Another concern raised during high value implant implementation involved the worry that the level of service from existing conventional vendors and sales representatives would decrease or an increase in prices of unique implants and instrumentation would occur. At our institution, the use of high value alternatives over the past 10 years has stimulated better service from conventional companies who wish to preserve their market share. In addition, such dramatic savings have provided the hospital with the ability to more effectively negotiate prices on conventional items such as arthroplasty and arthroscopy products. Matrix pricing has become the norm at our institution with hemiarthroplasty and nail constructs which have resulted in massive savings as well (Althausen, Lapham, and Mead 2016; Althausen, Lu, et al. 2014). As a result, the use of high value alternatives has been successful on many levels.
Cost-effectiveness and comparative effectiveness evaluations are increasing in prevalence in orthopaedic peer reviewed literature. An implant or intervention with equivalent effectiveness that costs 50%–60% less is clearly cost-effective and beneficial. Assuming biomechanical equivalence, high value products have a huge potential for cost savings. The credibility and viability of high value implants is directly tied to the capacity of the scientific community to properly test high value implants and ensure that their quality and effectiveness are equivalent to conventional implants. The orthopedic implant market numbers are staggering. If the reduction in costs shown in this study could be applied to other implants, orthopaedic trauma surgeons could have a massive effect on the economics of the healthcare crisis. Given the fact that many of our patients are uninsured or underinsured, we believe that it is our duty to be cost conscious as long as biomechanical equivalency and clinical performance remain equal.
Conclusion
The concept of high value implants demonstrates that surgeons do have the capability to positively impact the escalating cost of health care without compromising patient safety or quality of outcomes. As health care resources become more limited innovative cost saving programs will be essential to physicians as a means of preserving patient care standards within an evolving and increasingly complex health care delivery system. Use of high value external fixation constructs has been a very successful endeavor at our institution, demonstrating a 58% savings overall in implant costs compared with conventional implants equating to an average savings of $2,200 per case and total savings of $136,400 over the study period. This has profound implications for the treatment of trauma patients as patents have expired on many other products such as intramedullary nails, locking plates and disposable items such as drill bits.

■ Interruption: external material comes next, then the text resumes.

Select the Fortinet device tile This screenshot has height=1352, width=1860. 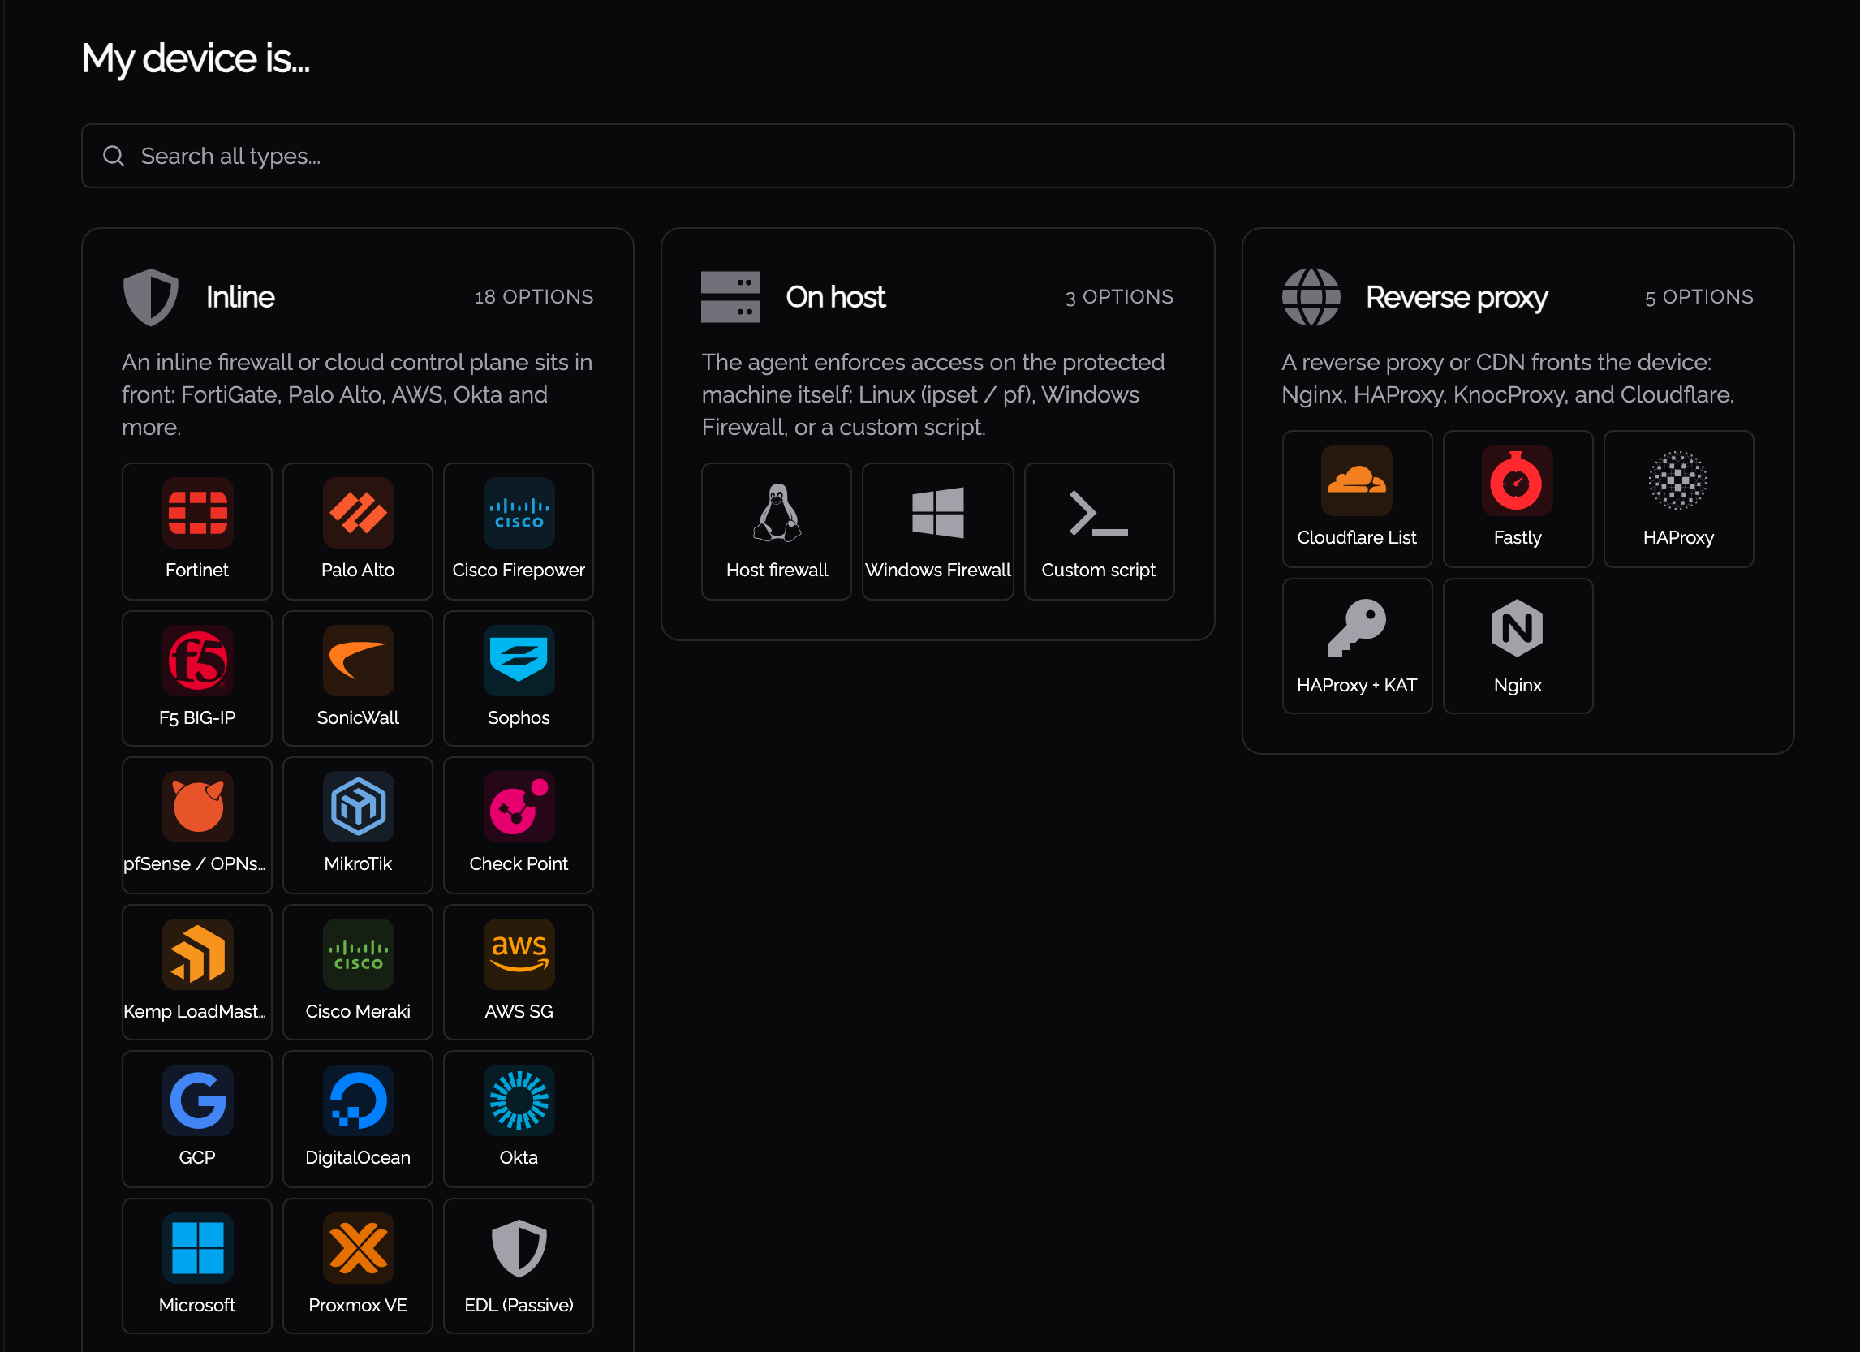tap(197, 531)
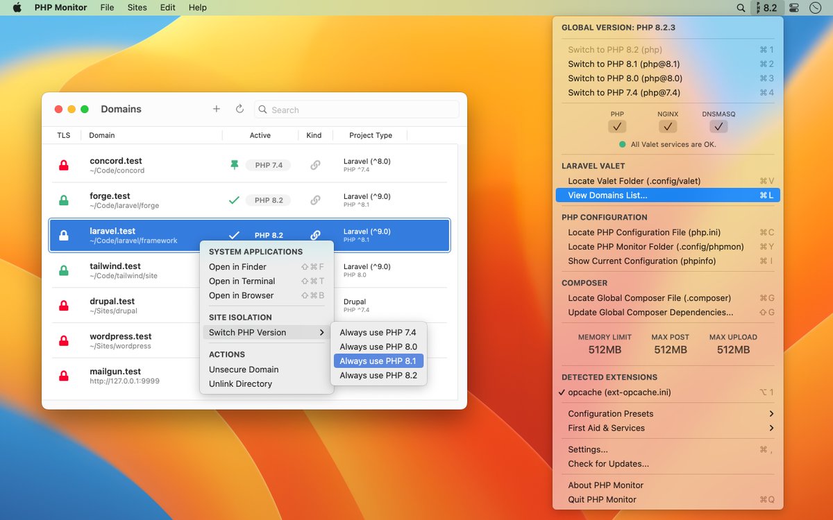This screenshot has width=833, height=520.
Task: Open the Sites menu in the menu bar
Action: point(137,8)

High value implant usage has the potential to markedly reduce operative costs in a manner similar to the high value pharmaceutical industry. As long as quality products are used, patient care is unaffected and cost savings can be realized. A portion of savings from such a change can be reinvested in the hospital trauma program to support OTA/American Association of Orthopaedic Surgeons position statement guidelines, assist in gain sharing and co-management efforts and positively affect the cost of fracture implants in the future.